Own kind of analysis - just to make sure

[adrianolszewski]

Hello Dear Authors!

I'd like to confirm if I got the basics right.

Let's assume I'm interested in a 4 kinds of analysis:

1. ANCOVA but fit via GEE (due to violated normality of the Cholesky-decorrelated (normalised) residuals). I mean - GEE with Gaussian conditional response + identity link + independence covariance + small-sample bias-adjusted covariance estimator (Mancl-deRouen, as implemented in the glmtoolbox::geeglm). I often use this as the sensitivity under mildly violated normality remembering the requests from local regulators. So, it's basically ANCOVA only fit via GEE rather than OLS.

As far as I understand, for such thing I just provide my own function returning the list with: estimate, the SE and the DFs, right? (typically I use those from Kenward-Roger, sometimes residual one for Mancl-DeRouen).

2. Now let's assume that per SAP I want the inference at multiple selected timepoints (say, 3 selected ones). Will analyse() accept only a function returning a 2-sample ("per-timepoint") result?

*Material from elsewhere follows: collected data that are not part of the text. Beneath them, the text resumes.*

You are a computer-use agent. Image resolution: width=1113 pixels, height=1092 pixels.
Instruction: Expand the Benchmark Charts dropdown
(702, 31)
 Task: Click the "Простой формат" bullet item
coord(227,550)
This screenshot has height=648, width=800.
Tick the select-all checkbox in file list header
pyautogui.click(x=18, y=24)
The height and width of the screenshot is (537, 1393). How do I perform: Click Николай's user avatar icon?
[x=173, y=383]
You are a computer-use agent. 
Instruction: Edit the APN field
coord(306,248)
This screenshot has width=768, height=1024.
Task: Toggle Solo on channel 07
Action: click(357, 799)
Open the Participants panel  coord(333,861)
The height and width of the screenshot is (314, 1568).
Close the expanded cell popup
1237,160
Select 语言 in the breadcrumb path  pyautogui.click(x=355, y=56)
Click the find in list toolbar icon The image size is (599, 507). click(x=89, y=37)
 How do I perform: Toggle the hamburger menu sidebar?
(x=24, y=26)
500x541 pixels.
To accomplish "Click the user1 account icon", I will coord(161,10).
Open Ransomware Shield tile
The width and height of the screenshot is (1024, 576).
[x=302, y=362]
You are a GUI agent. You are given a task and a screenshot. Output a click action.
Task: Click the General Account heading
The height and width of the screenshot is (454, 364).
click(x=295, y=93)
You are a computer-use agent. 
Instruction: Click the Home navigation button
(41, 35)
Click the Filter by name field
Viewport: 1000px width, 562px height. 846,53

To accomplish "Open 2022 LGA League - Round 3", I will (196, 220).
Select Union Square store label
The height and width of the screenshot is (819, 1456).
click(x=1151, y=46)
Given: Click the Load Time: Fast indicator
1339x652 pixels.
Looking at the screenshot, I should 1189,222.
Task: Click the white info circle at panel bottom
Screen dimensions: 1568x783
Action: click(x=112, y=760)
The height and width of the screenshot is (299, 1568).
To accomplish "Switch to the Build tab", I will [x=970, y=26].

I noticed the "subset" in the examples.

The manual says: "This analysis function fits an ANCOVA model to the outcomes from each visit separately, and returns the “treatment effect” estimate as well as the corresponding least square means for each group"

In the naive approach, with MICE, I would:
a) iterate over the imputed datasets,
b) fit separate MMRM via GLS or via GEE (to retain power; also for GEE - to bypass the MCAR problem),
c) calculate the EM-mean for each timepoint,
d) pool the emmeans
e) perform the contrast testing using the MVT (multivariate t distribution) or some sequential adjustment.

If impossible with analyse(), is it possible to "bypass" it just by:
a) extracting the imputed datasets,
b) apply the analysis one-by-one (just like via lapply over mira-class casted to a regular list),
c) and then pool on my own? (Rubin/Barnard, von Hippel, etc)?

In other words, - is it possible to use only the imputation part of the rbmi, then leave this friendly ecosystem "equipped" with the imputed datasets?

2a) MMRM but used for the cLDA (constrained longitudinal data analysis) - where baseline is part of the response vector (no adjustment for it), and the baseline per-arm means are forced to be equal via appropriate model specification. 2 of ours sponsors love cLDA and don't want anything else, so I have to ask :)

3. Now I'd like to use the logistic regression (normal or Firth) for the clinical success. Most of the time, I report the result on the response (probability) scale and then it's always the AME (average marginal effect over the individual per-Patient covariates) if there are covariates (rather than MEM (marginal effect at the mean(s)), so unlike emmeans does). For it I employ the marginaleffects package. So, I understand that using analyse() will make it all transparent: just provide the est = AME, the SE, the DFs and that's all?

PS: just one last question - and please forgive me if it's an idiotic one, as I'm still recognising the broad topic of MI types....
For most of our sponsors, so far, we haven't dealt with the estimand framework (ICE handling) yet, following rather the old naive approach: ITT + MICE. The sponsor provided us with the definitions of imputations chains, i.e. which variables will be used to impute each variable of interest: the response, the covariates, and sometimes the baseline values).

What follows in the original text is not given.